Seismic Data Label Design
for Machine Learning

  • Designed a multi-feature federated filtering algorithm to innovatively create machine learning labels for seismic data decoupling and noise reduction

  • Applied support vector machine (SVM) model to test classification results of new algorithm and successfully improved the accuracy by 3% under an acceptable cost

  • Finished mathematical theory of new algorithm and implemented core codes for seismic data processing APIs using C++

Background

Seismic data decoupling is very significant in seismic imaging. Seismic data usually contains lots of noise, such as surface wave, multiples, scattered noise and random noise, etc. Among them, surface wave is the most obvious interference wave. It has the characteristics of strong amplitude, low frequency, low apparent velocity and dispersion, etc. In reflection seismic exploration, surface wave and reflected wave in the seismic record are coupled with each other, which seriously reduces the signal-to-noise ratio of the seismic data and affects the quality of seismic imaging. In order to improve the quality of the seismic imaging, whose results reflect the geological structure, it is necessary to suppress or eliminate the surface wave in data preprocessing.

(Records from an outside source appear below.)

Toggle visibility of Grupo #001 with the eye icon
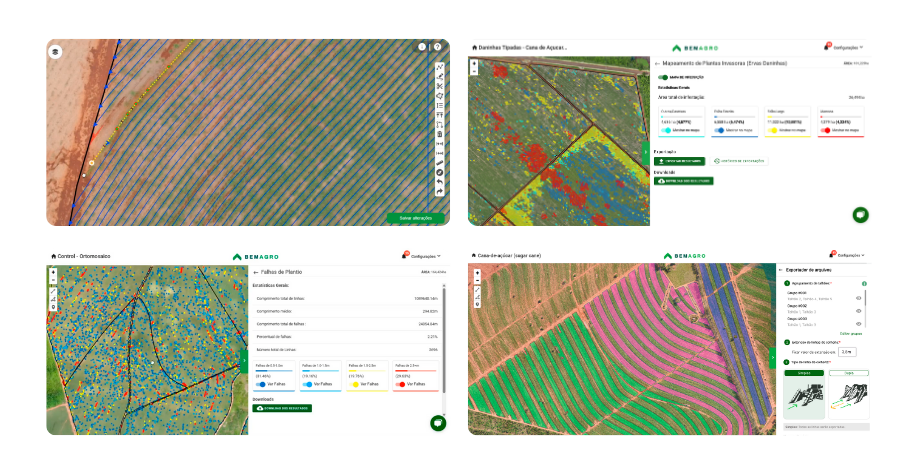(858, 298)
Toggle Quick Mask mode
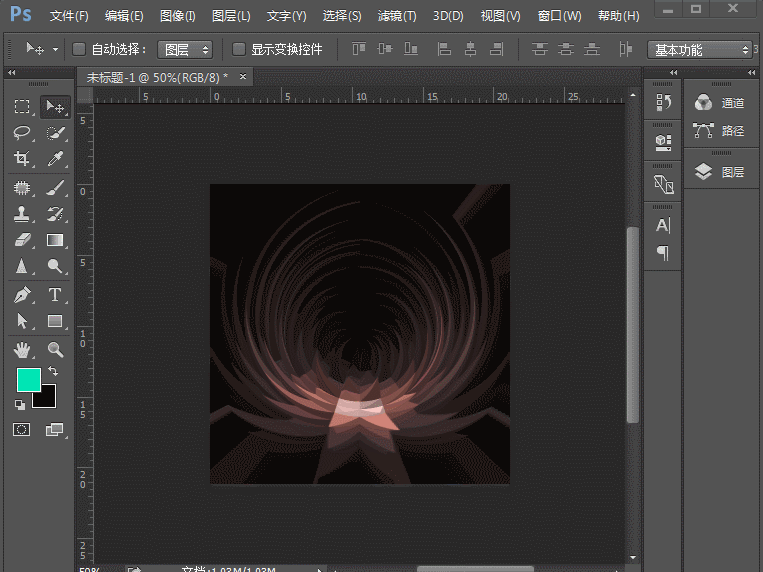Screen dimensions: 763x572 (22, 429)
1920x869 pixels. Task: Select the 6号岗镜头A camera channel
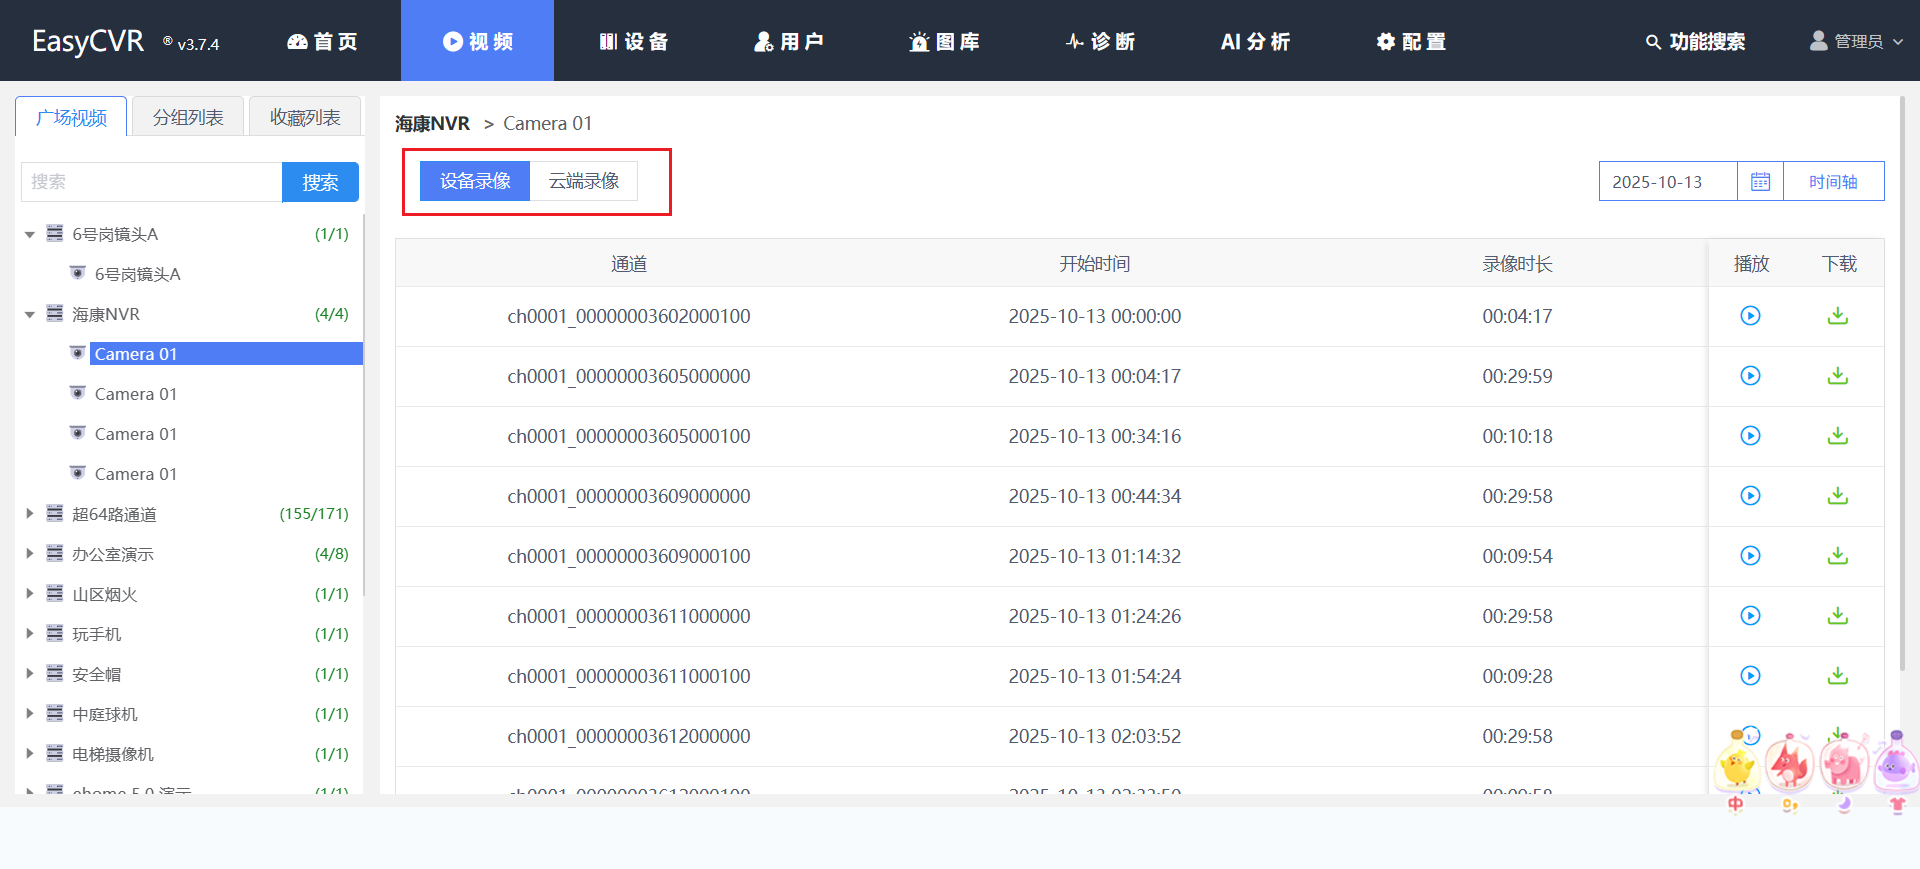[137, 274]
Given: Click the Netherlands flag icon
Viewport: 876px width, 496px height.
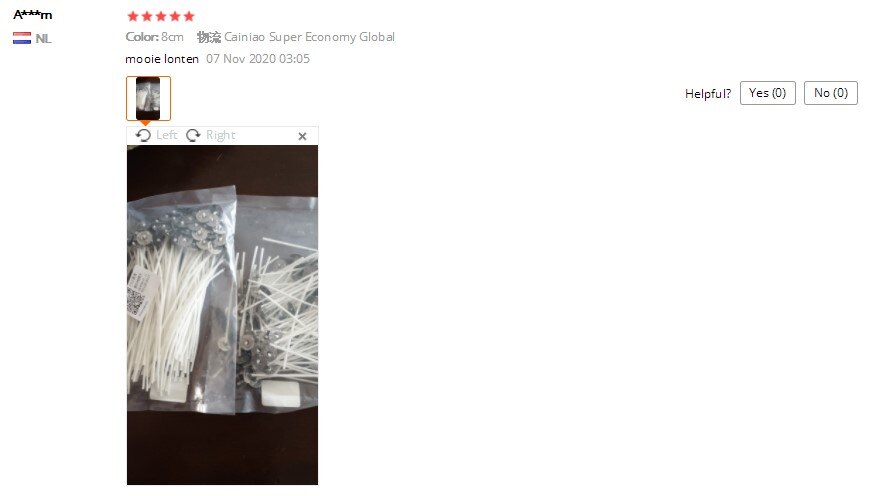Looking at the screenshot, I should (22, 38).
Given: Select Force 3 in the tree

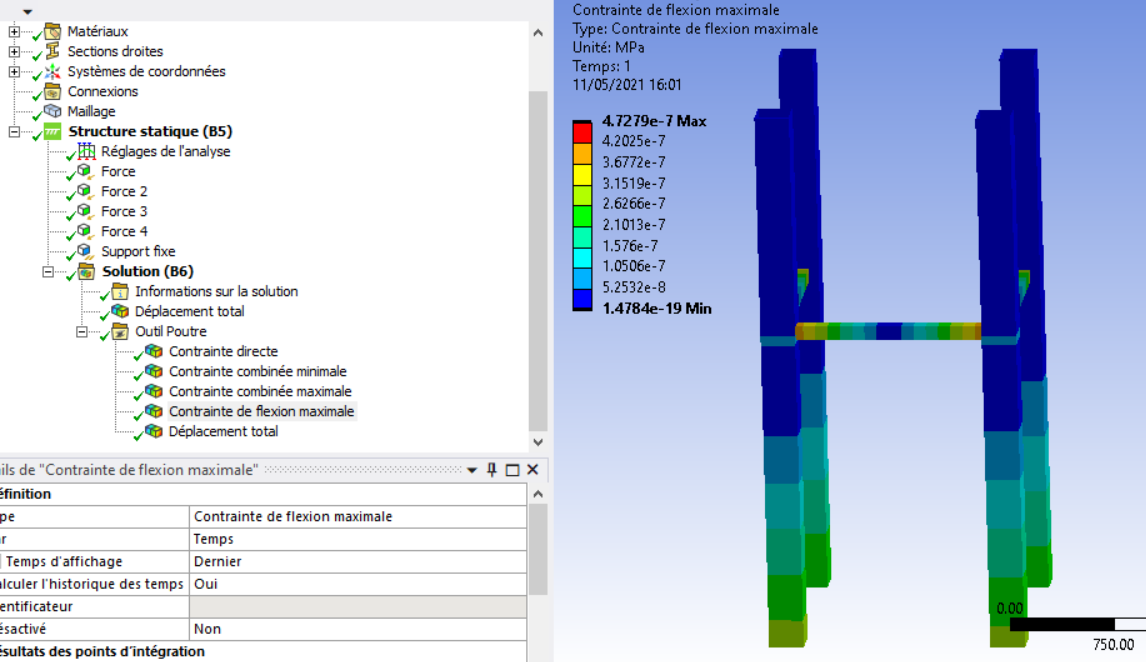Looking at the screenshot, I should point(124,212).
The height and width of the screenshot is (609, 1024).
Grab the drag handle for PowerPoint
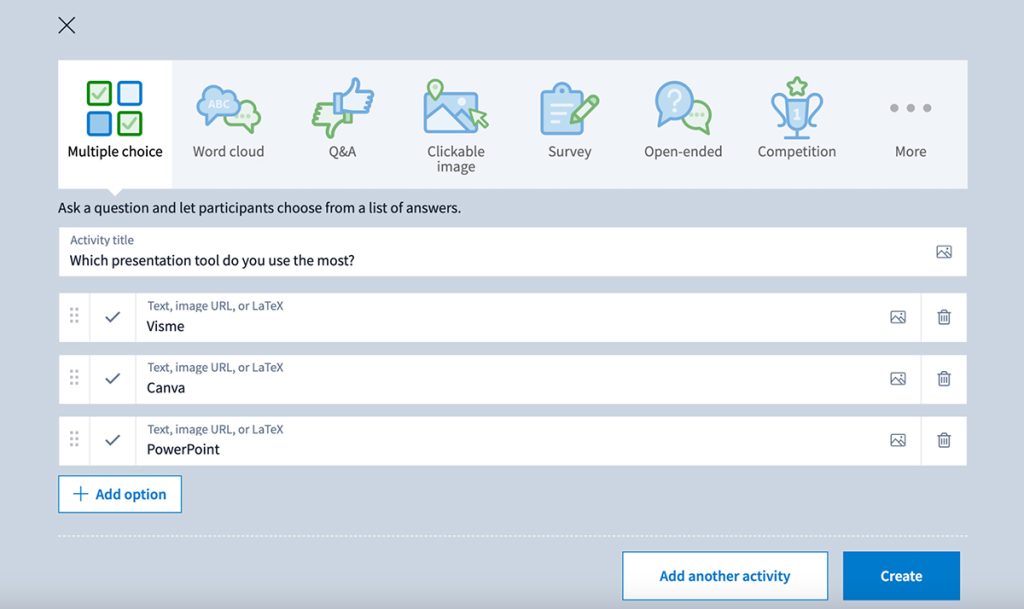click(x=73, y=439)
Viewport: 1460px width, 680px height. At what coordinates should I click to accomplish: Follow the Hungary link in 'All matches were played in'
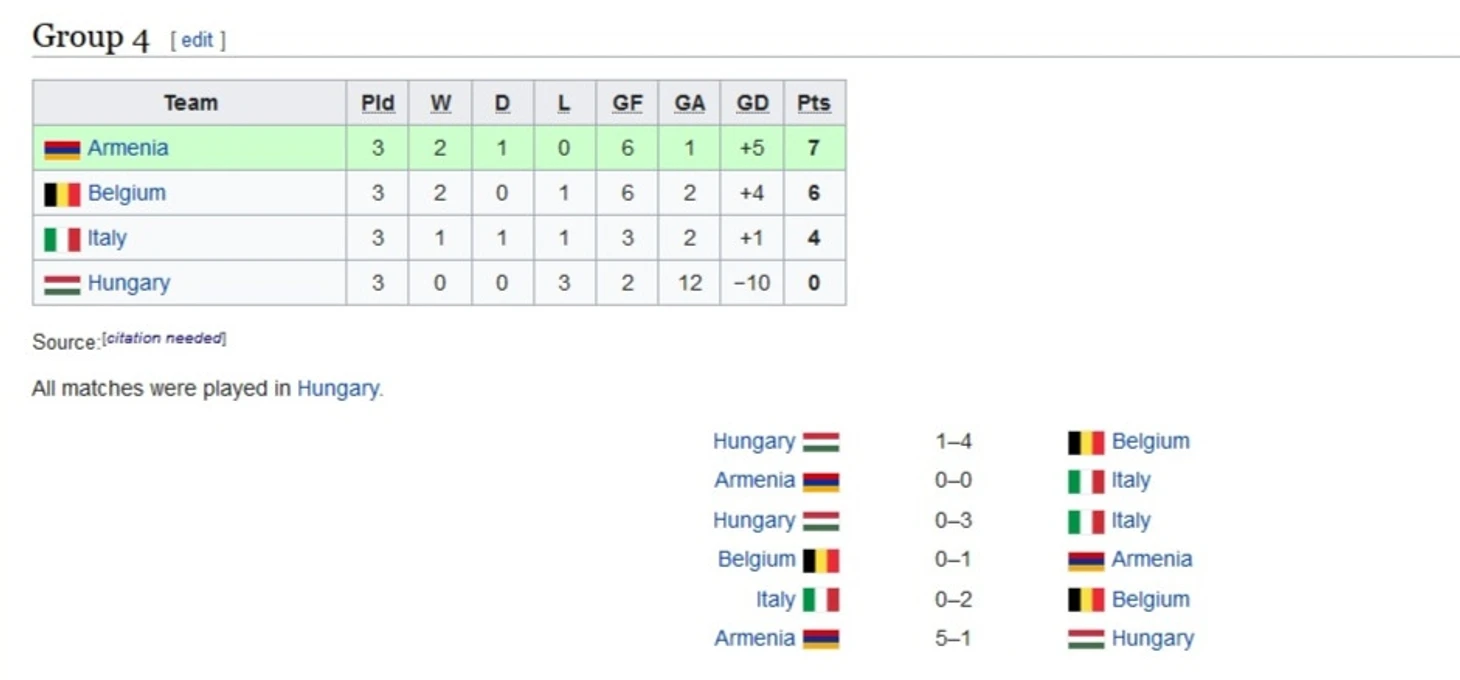coord(338,389)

Keywords: Data Decoulping, Label Design, Federated Filter, Support Vector Machine

Introduction

In this project, by studying the frequency, direction, energy and dispersion characteristics of noise data (surface wave), a federated filter using multiple features is designed to improve the filtering accuracy. Meanwhile, a machine learning algorithm is tested given new labels, which proves its feasibility in seismic data processing.

Raw Data

As shown in the raw data images, it is a distance-time data with distance (meter) on x-axis and time (milisecond) on y-axis. (1), (2) and (3) are data we want to keep, and (4) is the noise data which is coupled with useful data. In space-time domain, we cannot eliminate the noise directly. Based on traditional methods, we can separate useful and noise data by data transformation techniques. However, all the single methods have their own drawbacks and cannot suppress the noise with high accuracy or with litte harm to useful signals. Therefore, we will design a multi-feature filter to improve the accuracy of noise recognition.

Frequency Feature

Now we take a look on some single receivers’ data. In time domain, data in red circles are noise, and the rest are useful signals. It is obvious that noise data account for a big part, and that useful data are separately distributed. In real practice, there are several hundred receivers in one seismic data record and there are also hundreds of records so that we can get detailed underground information. If we want to pick useful data record by record and receiver by receiver, it will take us unimaginably much money and long time. Thus, we have to figure out data transformation techniques to effectively deal with data denosing.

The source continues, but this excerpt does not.